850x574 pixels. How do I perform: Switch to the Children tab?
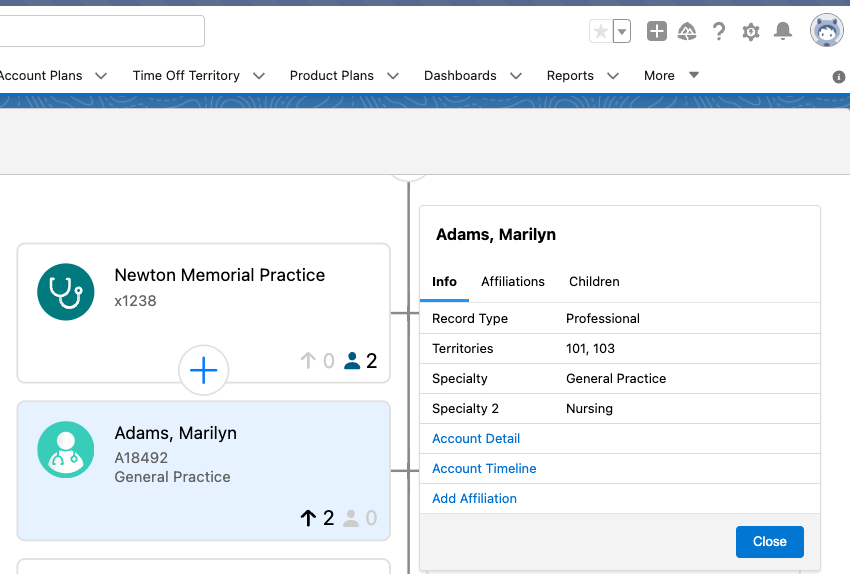coord(594,282)

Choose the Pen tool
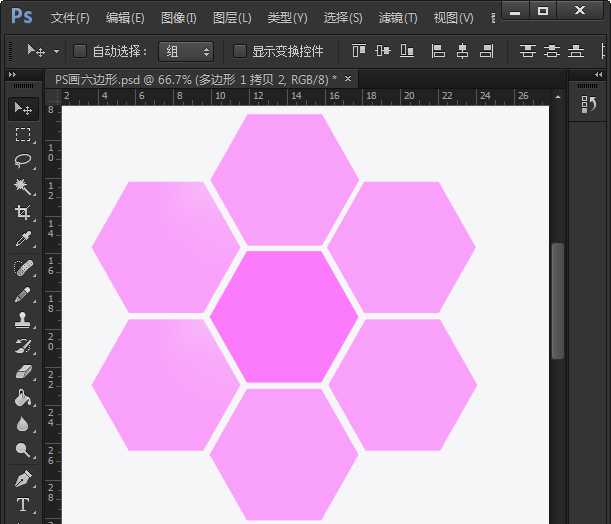[x=22, y=478]
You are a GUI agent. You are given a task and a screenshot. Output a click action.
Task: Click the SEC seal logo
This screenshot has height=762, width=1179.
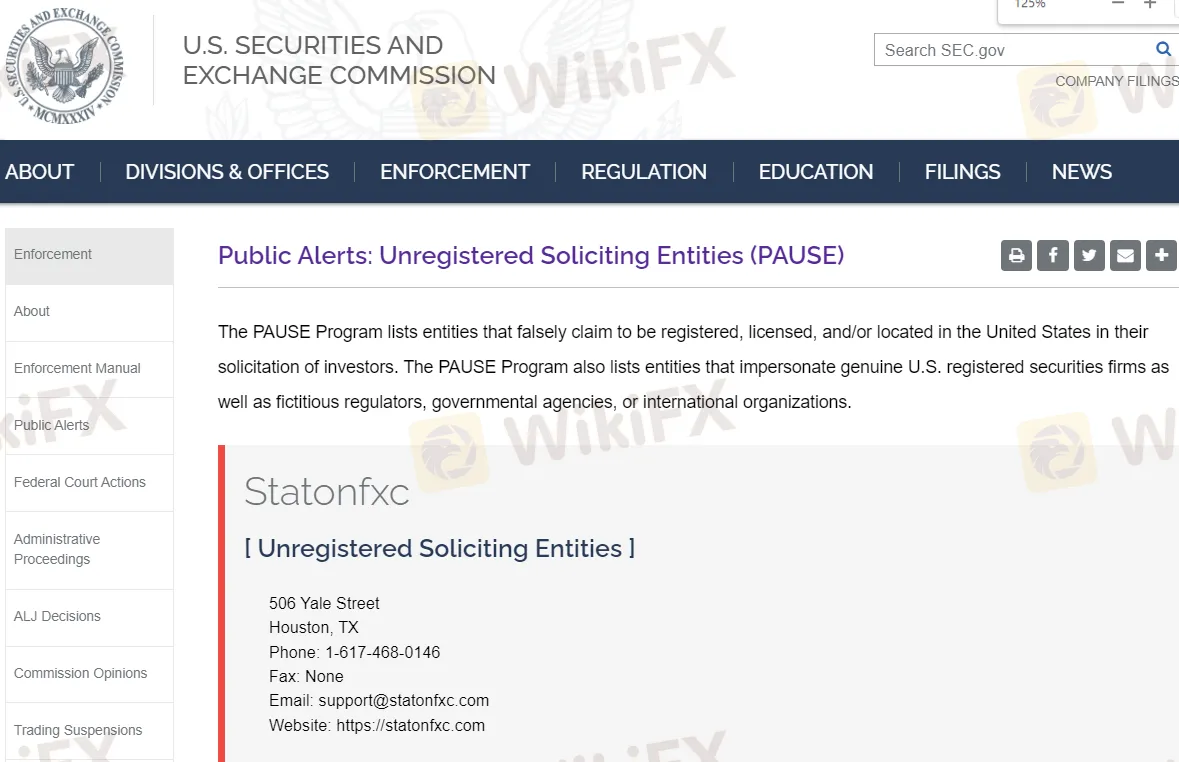[x=64, y=66]
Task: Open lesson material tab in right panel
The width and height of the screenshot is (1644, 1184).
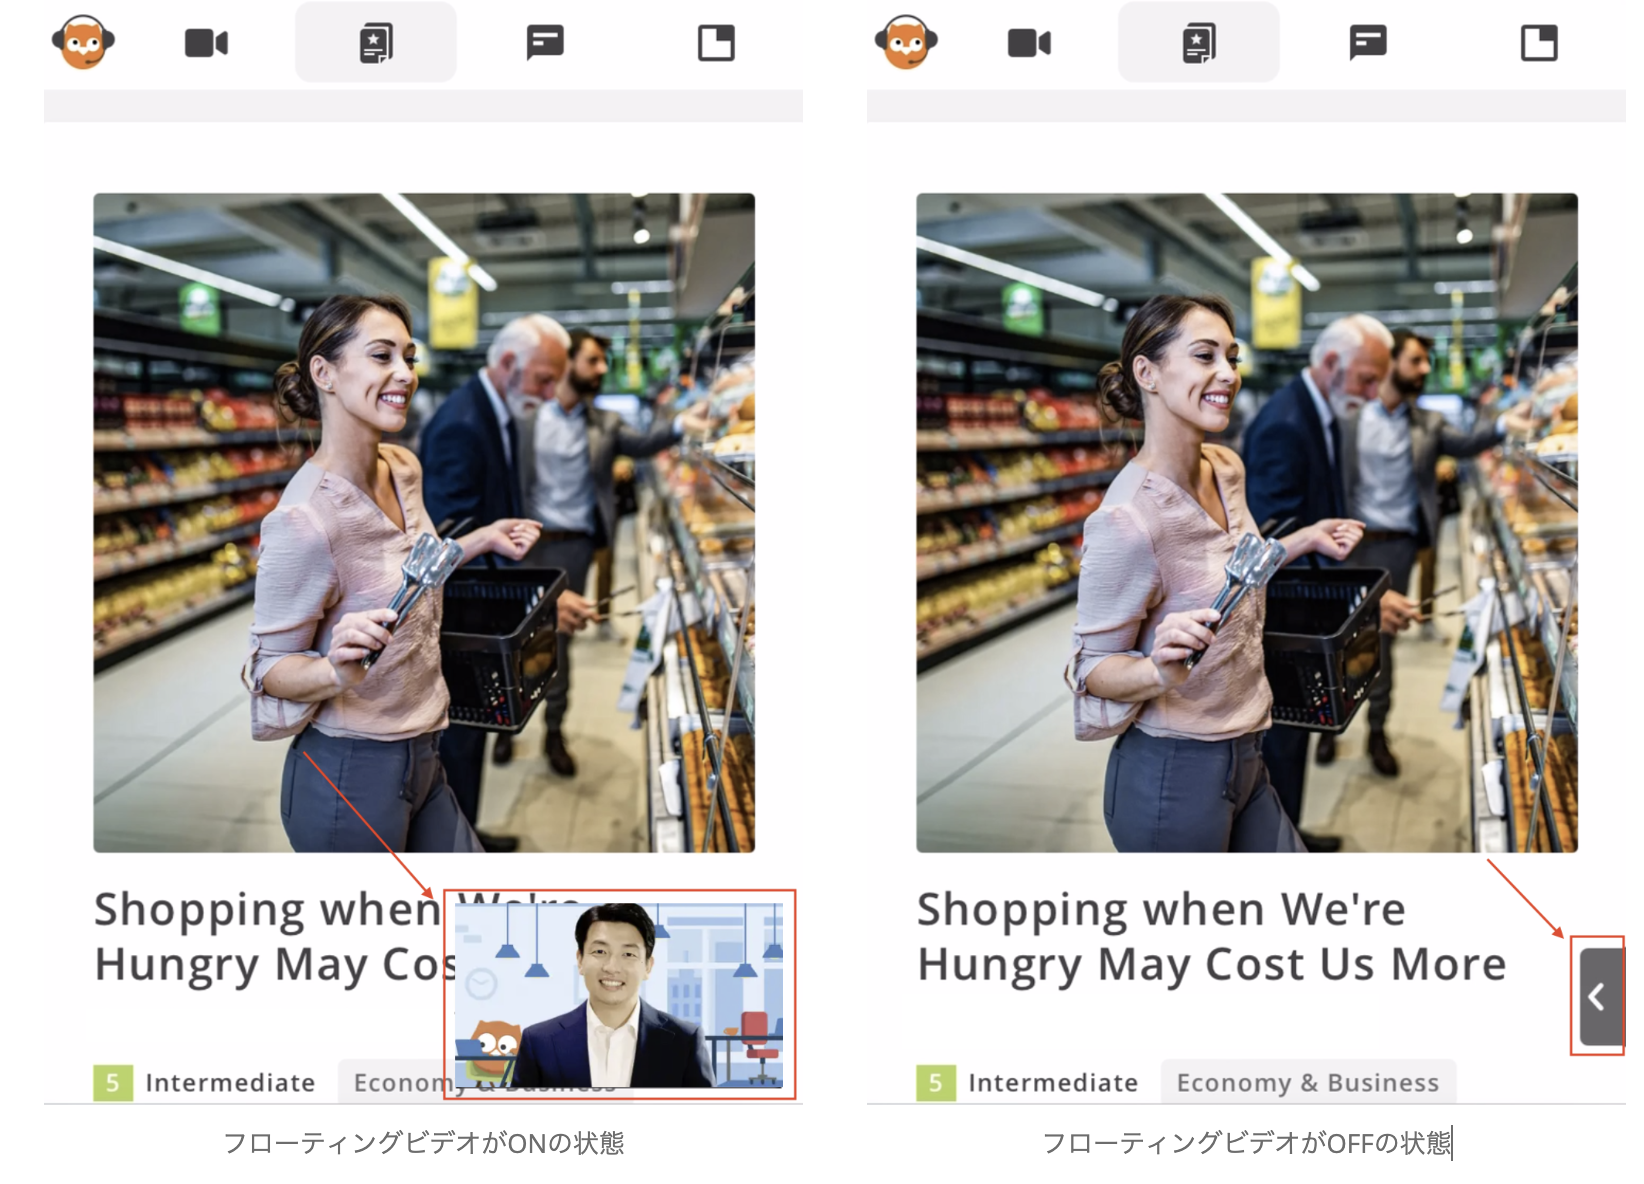Action: [1198, 43]
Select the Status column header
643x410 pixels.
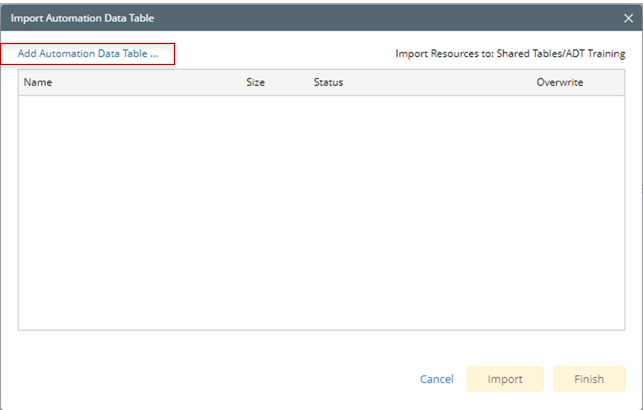[x=328, y=82]
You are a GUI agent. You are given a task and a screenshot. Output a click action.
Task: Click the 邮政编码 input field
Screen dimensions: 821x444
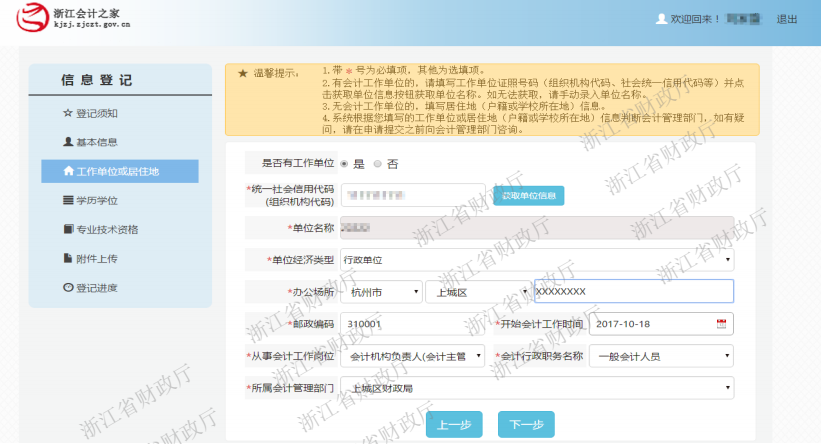tap(412, 324)
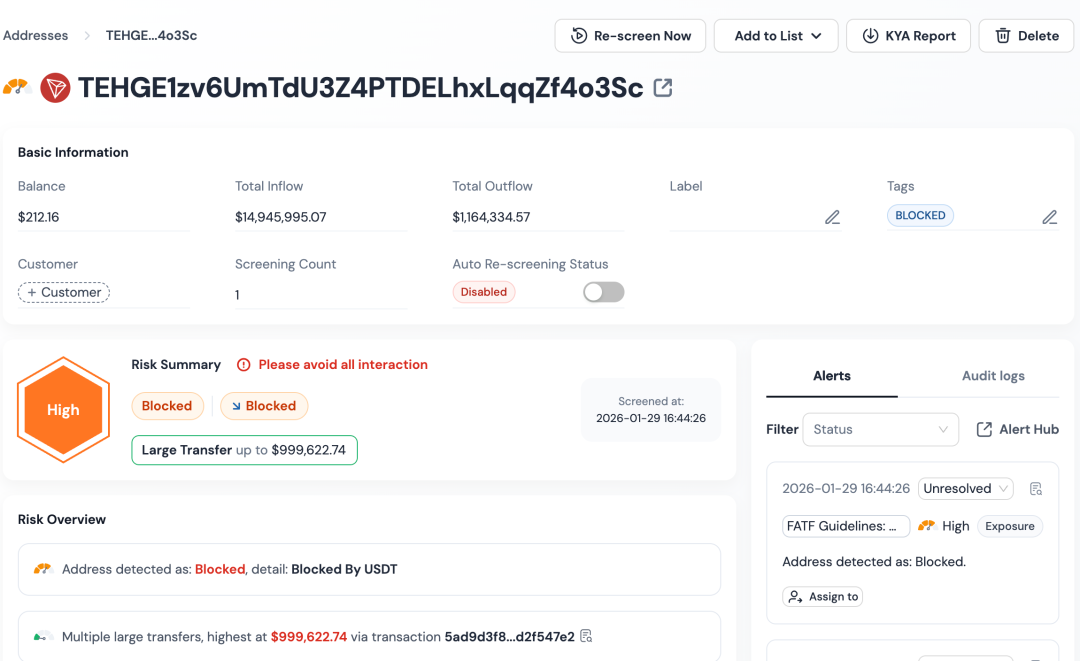Viewport: 1080px width, 661px height.
Task: Change the alert's Unresolved status dropdown
Action: coord(965,489)
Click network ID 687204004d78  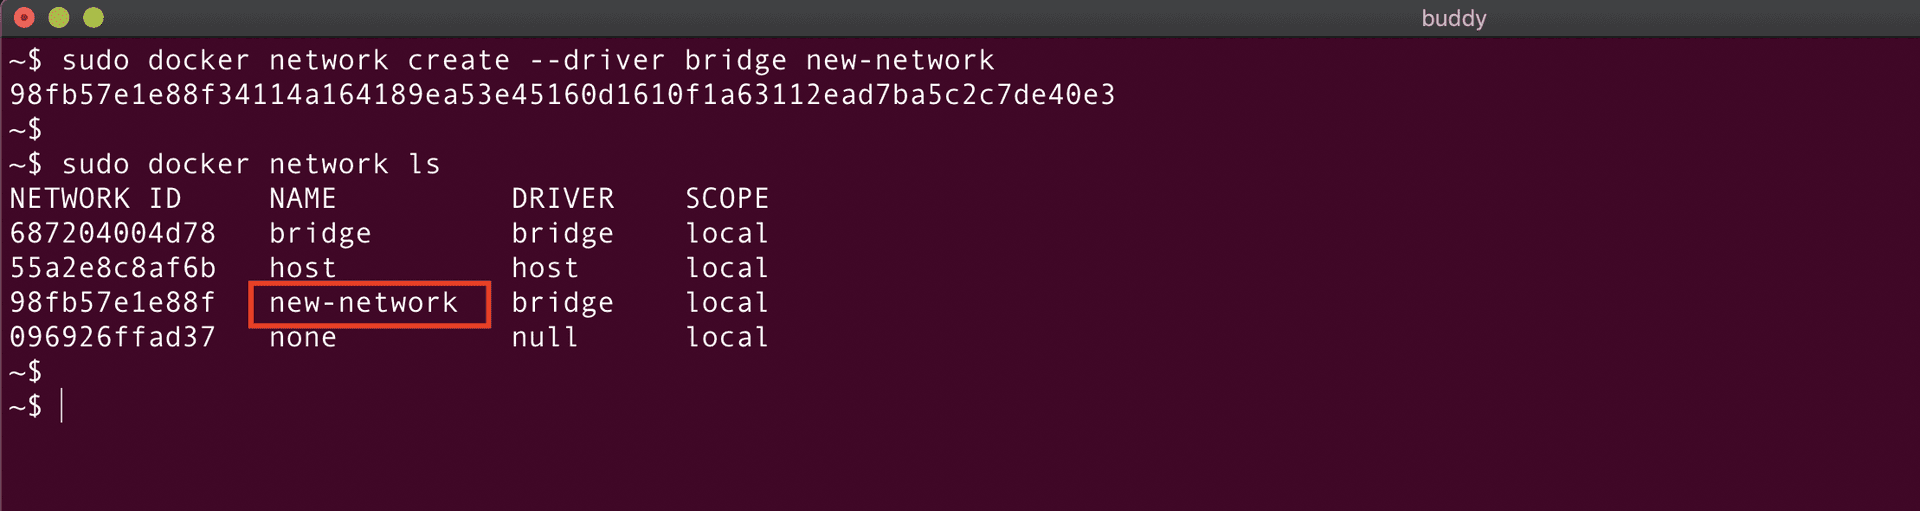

> **PROBLEM DESCRIPTION**
The answer must be an exact restatement of all the records, with no pictures included.

> **SOLVED PROBLEM**
850x574 pixels. How do I perform: Switch to the Children tab?
coord(594,282)

Choose the Pen tool
[x=22, y=478]
You are a GUI agent. You are given a task and a screenshot. Output a click action.
Task: Click the SEC seal logo
This screenshot has height=762, width=1179.
[x=64, y=66]
Task: Open lesson material tab in right panel
The width and height of the screenshot is (1644, 1184).
Action: [1198, 43]
Select the Status column header
643x410 pixels.
[x=328, y=82]
You are a GUI agent. You are given a task and a screenshot. Output a click action.
Task: Click the 邮政编码 input field
Screen dimensions: 821x444
tap(412, 324)
Viewport: 1080px width, 661px height.
Task: Change the alert's Unresolved status dropdown
Action: coord(965,489)
Click network ID 687204004d78  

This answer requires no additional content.